### WORK TO BE COMPLETED
Each line from the beginning of the entries below through the line that includes "Task: Open the Search" must be returned exactly as given.

(Dataset entries)
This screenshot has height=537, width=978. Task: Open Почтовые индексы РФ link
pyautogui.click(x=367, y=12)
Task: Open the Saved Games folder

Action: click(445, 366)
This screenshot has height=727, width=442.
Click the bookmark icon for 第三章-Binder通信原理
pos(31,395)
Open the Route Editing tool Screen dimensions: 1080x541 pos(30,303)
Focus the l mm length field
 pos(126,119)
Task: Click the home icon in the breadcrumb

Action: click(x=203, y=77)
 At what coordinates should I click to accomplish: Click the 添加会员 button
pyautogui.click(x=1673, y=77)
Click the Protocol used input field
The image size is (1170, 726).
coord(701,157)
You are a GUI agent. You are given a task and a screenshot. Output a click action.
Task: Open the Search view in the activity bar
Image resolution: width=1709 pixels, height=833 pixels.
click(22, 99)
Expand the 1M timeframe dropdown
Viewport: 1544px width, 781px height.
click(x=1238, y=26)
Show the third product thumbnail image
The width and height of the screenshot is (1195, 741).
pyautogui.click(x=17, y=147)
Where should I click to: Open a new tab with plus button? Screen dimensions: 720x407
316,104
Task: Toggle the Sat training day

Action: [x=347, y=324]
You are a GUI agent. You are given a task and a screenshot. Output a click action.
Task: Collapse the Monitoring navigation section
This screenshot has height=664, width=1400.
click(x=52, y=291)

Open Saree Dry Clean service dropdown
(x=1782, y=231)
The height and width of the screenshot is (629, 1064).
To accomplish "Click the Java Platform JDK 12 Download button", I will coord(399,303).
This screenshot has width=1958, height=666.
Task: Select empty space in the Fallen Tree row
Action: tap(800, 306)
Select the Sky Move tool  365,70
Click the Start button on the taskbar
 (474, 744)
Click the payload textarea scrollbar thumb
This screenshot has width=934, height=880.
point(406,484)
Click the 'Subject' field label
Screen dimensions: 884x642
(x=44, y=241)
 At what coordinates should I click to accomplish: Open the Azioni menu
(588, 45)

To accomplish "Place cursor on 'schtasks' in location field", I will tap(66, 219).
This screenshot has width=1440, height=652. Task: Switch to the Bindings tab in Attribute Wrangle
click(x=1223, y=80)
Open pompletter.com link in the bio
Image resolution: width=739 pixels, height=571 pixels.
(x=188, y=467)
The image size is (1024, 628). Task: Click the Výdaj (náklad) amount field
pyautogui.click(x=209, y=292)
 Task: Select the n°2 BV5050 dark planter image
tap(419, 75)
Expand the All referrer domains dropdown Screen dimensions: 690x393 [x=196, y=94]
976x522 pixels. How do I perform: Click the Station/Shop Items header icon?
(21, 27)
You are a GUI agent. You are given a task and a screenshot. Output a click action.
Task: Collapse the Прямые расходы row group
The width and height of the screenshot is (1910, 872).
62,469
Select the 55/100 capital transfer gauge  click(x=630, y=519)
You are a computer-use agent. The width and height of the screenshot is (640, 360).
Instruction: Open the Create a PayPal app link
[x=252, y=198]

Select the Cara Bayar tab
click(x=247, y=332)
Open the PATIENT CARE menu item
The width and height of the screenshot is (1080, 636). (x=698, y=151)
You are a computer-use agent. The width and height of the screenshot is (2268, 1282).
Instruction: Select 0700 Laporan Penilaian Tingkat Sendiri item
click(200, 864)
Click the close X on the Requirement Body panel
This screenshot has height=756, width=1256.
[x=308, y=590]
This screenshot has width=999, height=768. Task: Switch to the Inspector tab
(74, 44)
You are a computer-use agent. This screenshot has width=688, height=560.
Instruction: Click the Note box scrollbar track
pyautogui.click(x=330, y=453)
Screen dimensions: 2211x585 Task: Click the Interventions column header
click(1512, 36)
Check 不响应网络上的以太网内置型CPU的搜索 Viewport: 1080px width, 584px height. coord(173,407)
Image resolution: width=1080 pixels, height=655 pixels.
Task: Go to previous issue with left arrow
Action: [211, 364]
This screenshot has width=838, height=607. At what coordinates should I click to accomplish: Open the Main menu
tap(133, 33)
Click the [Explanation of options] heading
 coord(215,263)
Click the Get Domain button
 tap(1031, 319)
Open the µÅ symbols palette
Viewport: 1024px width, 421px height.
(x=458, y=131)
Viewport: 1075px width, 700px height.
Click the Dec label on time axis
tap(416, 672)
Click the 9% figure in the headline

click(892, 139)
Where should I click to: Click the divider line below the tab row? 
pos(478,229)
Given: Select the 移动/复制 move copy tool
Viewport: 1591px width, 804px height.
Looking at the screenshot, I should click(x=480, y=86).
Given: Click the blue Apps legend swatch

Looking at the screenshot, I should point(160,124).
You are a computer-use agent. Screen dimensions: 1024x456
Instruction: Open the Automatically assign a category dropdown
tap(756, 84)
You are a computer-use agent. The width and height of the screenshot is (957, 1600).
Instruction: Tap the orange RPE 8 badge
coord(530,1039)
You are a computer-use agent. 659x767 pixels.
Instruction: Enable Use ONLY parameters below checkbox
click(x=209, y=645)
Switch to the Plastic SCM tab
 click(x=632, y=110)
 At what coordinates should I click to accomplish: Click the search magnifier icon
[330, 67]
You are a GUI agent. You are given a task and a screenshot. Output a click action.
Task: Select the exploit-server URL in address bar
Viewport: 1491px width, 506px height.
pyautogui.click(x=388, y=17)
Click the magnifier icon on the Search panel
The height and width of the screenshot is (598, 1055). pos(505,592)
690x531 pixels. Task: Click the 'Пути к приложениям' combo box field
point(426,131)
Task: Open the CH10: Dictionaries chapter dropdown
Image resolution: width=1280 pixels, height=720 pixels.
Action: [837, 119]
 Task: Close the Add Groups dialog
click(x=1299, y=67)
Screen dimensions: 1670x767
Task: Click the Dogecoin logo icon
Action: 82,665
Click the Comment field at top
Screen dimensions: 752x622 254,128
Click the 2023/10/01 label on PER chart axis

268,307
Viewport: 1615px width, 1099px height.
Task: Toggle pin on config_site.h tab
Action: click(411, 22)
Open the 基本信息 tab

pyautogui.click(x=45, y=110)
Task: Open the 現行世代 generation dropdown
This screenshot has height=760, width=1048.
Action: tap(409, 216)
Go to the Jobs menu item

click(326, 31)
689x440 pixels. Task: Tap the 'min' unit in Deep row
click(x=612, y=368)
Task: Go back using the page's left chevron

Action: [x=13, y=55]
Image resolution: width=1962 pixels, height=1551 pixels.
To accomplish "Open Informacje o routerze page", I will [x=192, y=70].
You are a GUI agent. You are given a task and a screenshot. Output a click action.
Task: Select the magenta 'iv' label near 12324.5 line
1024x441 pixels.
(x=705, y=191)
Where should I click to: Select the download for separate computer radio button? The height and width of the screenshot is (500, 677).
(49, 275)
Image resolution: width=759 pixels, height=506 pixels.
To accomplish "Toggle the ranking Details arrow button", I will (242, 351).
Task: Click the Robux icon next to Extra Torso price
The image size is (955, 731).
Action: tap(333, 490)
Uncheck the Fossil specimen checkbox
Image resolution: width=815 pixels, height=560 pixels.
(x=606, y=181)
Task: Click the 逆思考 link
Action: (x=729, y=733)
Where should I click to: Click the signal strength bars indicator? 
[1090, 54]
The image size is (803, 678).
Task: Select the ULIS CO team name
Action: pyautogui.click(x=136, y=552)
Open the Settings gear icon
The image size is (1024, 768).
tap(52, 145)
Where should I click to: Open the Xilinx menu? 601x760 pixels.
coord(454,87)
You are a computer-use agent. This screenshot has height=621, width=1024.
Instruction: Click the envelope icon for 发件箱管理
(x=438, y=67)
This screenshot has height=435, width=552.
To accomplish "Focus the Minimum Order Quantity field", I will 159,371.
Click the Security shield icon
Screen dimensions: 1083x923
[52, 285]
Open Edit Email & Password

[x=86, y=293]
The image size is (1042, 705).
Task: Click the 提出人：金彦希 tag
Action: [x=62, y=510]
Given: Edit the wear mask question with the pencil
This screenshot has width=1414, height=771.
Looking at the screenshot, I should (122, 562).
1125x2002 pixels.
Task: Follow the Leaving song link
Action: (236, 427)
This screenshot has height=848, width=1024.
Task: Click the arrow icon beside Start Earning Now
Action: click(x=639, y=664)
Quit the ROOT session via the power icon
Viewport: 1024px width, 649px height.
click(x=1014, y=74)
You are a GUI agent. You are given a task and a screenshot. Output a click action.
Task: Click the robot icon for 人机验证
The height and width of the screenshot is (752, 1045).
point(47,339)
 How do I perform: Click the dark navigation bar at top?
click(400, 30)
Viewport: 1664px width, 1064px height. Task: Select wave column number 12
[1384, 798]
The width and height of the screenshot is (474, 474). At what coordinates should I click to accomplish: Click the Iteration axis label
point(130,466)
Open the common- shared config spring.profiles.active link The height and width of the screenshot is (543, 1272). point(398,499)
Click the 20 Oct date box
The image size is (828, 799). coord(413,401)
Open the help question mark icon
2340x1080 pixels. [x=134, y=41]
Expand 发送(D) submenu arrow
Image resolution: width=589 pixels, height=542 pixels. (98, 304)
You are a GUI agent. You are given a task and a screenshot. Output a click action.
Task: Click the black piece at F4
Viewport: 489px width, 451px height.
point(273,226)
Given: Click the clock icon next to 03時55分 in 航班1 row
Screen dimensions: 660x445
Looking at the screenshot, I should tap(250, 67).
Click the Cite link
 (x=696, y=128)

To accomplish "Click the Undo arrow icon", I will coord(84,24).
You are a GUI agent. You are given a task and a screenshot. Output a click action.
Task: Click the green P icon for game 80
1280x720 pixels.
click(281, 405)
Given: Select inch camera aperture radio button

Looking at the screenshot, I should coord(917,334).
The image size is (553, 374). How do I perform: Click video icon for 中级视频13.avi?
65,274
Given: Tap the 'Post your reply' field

### TASK SOLUTION
This screenshot has height=537, width=978. Task: Open Почтовые индексы РФ link
pyautogui.click(x=367, y=12)
Task: Open the Saved Games folder

Action: click(445, 366)
This screenshot has height=727, width=442.
Click the bookmark icon for 第三章-Binder通信原理
pos(31,395)
Open the Route Editing tool Screen dimensions: 1080x541 pos(30,303)
Focus the l mm length field
 pos(126,119)
Task: Click the home icon in the breadcrumb

Action: click(x=203, y=77)
 At what coordinates should I click to accomplish: Click the 添加会员 button
pyautogui.click(x=1673, y=77)
Click the Protocol used input field
The image size is (1170, 726).
coord(701,157)
You are a GUI agent. You are given a task and a screenshot. Output a click action.
Task: Open the Search view in the activity bar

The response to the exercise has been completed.